Saturday, March 2, 2013

The Old Mill No.2: An Area Like an Arena

PHOTOGRAPHER'S JOURNAL:  "A Day at the Mill, Pt.2":  I tried not to look too eager to get on with my shooting as I left my new friend and his clean-up task. Near where the trailer stood, the long basilica was bisected by something that felt like a transept, though it only extended in one direction. It had the lure of complexity, almost like entering into an intricate machine. 

I climbed up a half flight of metal stairs to a metal deck beneath a tangle of ducts, pipes, conduits, and wires snaking where they could to cross around the transept opening. One duct looked large enough for a person to walk upright inside. Stairs scaled the walls through the anatomy of infrastructure and architecture; catwalks disappeared into unknown interiors beyond walls, pipes, ducts and on to sundry destinations for reasons mostly forgotten. In it's last life this had been a mighty factory producing heavy machinery.
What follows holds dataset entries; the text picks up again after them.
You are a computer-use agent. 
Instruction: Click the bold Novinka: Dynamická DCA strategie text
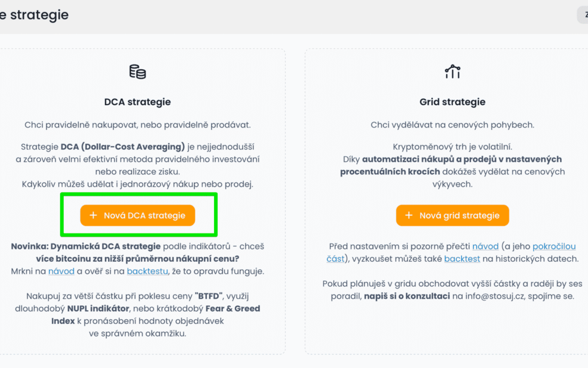point(85,246)
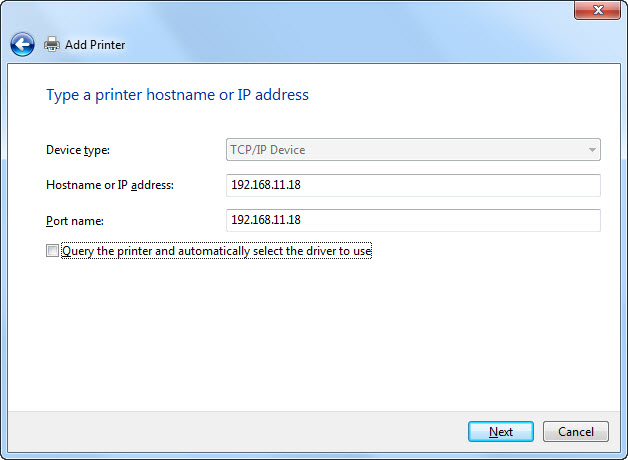Click the Device type dropdown arrow
The width and height of the screenshot is (628, 460).
coord(592,150)
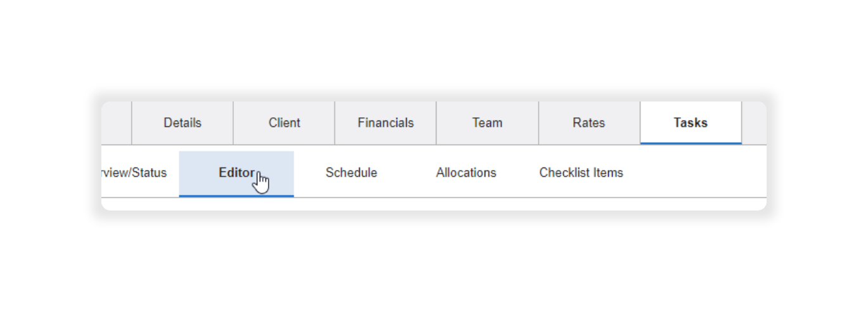Screen dimensions: 868x312
Task: Go to the Team tab
Action: pos(487,123)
The transept extended like an arcade with windows lining both walls, and when I went to the windows I was shocked to find myself looking down two stories into an area like an arena piled with more factory equipment. The space was two bays wide and longer than I could see.  Thirty and forty ton cranes straddled both bays. Whatever once went on here was big.  Now it looked like a tag sale of decommissioned manufacturing might.

Friday, March 1, 2013

The Old Mill

PHOTOGRAPHER'S JOURNAL:  "A Day at the Mill, Pt.1":

I used all my powers to persuade the man to let me photograph the old factory sheds.  I followed him into the building as I made my case until we stood halfway down a long basilica-like space where a trailer served as his office.  The sheds come together at odd angles and were encrusted with rusted barnacles of past operations and promised a funhouse of adventure. He explained, the new owner had hired him to clean up.

He was alone, one man in a space the size of several football fields and loaded with equipment, some rusting and dead and some that looked like it must be the rummaged booty of failed corporations now dissolved and bankrupt.  The ceiling was leaking and the floors were greasy. He warned, "Gotta watch out for falling glass." In all directions the room seemed to disappear into shadows. There were places where stairs disappeared below the floor into darkness that I would never dare to enter.  Was that part of his job?  I also saw other dark doorways at grade level and off of catwalks high in the rafters.  I hoped he had a big crew coming. He considered my request slowly while he told me about other places he had worked and things he had done. He didn't seem at all busy. "Sure," he said finally, "you can shoot."